Document excerpt ▸
[Start of Attachment]
Offices at university offer new resources for sexual & mental health
Although access to reproductive resources, sexual responsibility education and emotional support is essential for student well-being, these services sometimes go overlooked at Webster University. The Title IX Office seeks to change that.
Webster offers numerous resources for students’ sexual and emotional health, including services provided by the Title IX Office and a new sexual abuse survivors’ support group at the Student Counseling and Life Development office.
Title IX Tuesdays – a term coined by Title IX Coordinator and Office Director Kimberley Bynum-Smith and Deputy Title IX and Human Resources Coordinator Lori J. Watson – began in 2019. Since then, these events have provided educational and preventative resources to the Webster community, including free STI and HIV testing and an educational talk from Planned Parenthood on Sept. 13, 2022 at the University Center.
Watson said free STI and HIV screenings take the burden of finding resources and dealing with insurance policies off students. The purpose of Title IX Tuesday is to empower students by engaging in discussions about sexual health, safety and violence prevention.
[End of Attachment]
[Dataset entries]
[Start of Attachment]
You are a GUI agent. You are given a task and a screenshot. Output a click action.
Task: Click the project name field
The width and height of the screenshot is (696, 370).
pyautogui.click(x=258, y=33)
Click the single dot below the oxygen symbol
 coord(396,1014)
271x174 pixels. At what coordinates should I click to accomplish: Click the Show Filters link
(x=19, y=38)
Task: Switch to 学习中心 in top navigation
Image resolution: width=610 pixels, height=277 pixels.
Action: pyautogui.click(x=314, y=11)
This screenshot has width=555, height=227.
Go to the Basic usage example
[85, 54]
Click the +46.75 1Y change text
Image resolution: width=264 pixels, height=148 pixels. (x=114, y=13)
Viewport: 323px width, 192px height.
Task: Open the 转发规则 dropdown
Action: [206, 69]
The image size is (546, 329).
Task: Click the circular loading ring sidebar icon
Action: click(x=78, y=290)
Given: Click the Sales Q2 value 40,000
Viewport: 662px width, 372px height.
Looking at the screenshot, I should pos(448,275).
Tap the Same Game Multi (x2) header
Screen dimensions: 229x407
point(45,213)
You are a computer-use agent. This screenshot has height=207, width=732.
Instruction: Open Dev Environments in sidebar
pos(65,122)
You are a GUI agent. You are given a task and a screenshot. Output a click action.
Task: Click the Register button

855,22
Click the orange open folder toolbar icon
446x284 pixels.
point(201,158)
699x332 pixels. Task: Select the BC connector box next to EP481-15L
[End of Attachment]
Task objective ▸
Reproduce the article on Webster's health resources, starting with "Webster offers numerous" and going on through "the University Center.", swapping "support group" for "peer network". These rows have no connection to the article on Webster's health resources.

Problem solution ▸
Webster offers numerous resources for students’ sexual and emotional health, including services provided by the Title IX Office and a new sexual abuse survivors’ peer network at the Student Counseling and Life Development office.
Title IX Tuesdays – a term coined by Title IX Coordinator and Office Director Kimberley Bynum-Smith and Deputy Title IX and Human Resources Coordinator Lori J. Watson – began in 2019. Since then, these events have provided educational and preventative resources to the Webster community, including free STI and HIV testing and an educational talk from Planned Parenthood on Sept. 13, 2022 at the University Center.